A journalist for the Guardian newspaper is thought to have been kidnapped after going missing in Iraq.
Rory Carroll has been in Iraq for nine months
It is believed Baghdad correspondent Rory Carroll may have been abducted by armed men while on assignment in the capital, a Guardian statement said.
The paper said it was urgently seeking information about the 33-year-old Republic of Ireland national.
Mr Carroll was coming to the end of a year-long assignment in Iraq. He was previously South Africa correspondent.
Dublin-born Mr Carroll was interviewed from Baghdad on Wednesday morning for RTE radio's Pat Kenny Show, about the start of Saddam Hussein's trial.
A few hours later, his family was informed by the editor of the Guardian that he had been "taken".
His father, Joe, told the BBC: "It was something we had been secretly dreading. We were hoping it would never happen."
Mr Carroll said his son had received specialised training for such situations.
"He knew we were worried but he used to reassure us and say it wasn't as dangerous as people outside think and if you observed basic rules of security, you'd be okay," he said.
"We knew he was playing it down for our sake. It was obvious danger.

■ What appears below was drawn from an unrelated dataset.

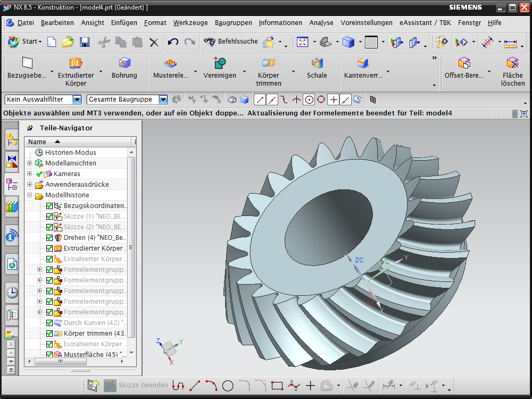The height and width of the screenshot is (399, 532).
Task: Click the Befehlssuche command finder
Action: (x=231, y=41)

"He did make it clear to us that he took all the precautions that he thought were necessary."
A graduate of Trinity College, Dublin, Rory Carroll started his career at the Irish News in Belfast, where he was named Northern Ireland young journalist of the year in 1997.
He later joined the Guardian as a home news reporter, and was made South Europe correspondent in 1999.
The leader of Fine Gael in the Republic of Ireland, Enda Kenny, said his disappearance was a "major cause of concern".
"I assume the minster for foreign affairs will take a direct and personal interest in this.
"Obviously when anybody is kidnapped it is a cause of concern but as this is an Irish citizen it brings it in to sharper focus for us here."
Mr Carroll has gone missing on the first anniversary of the abduction in Baghdad of Dublin-born aid work Margaret Hassan.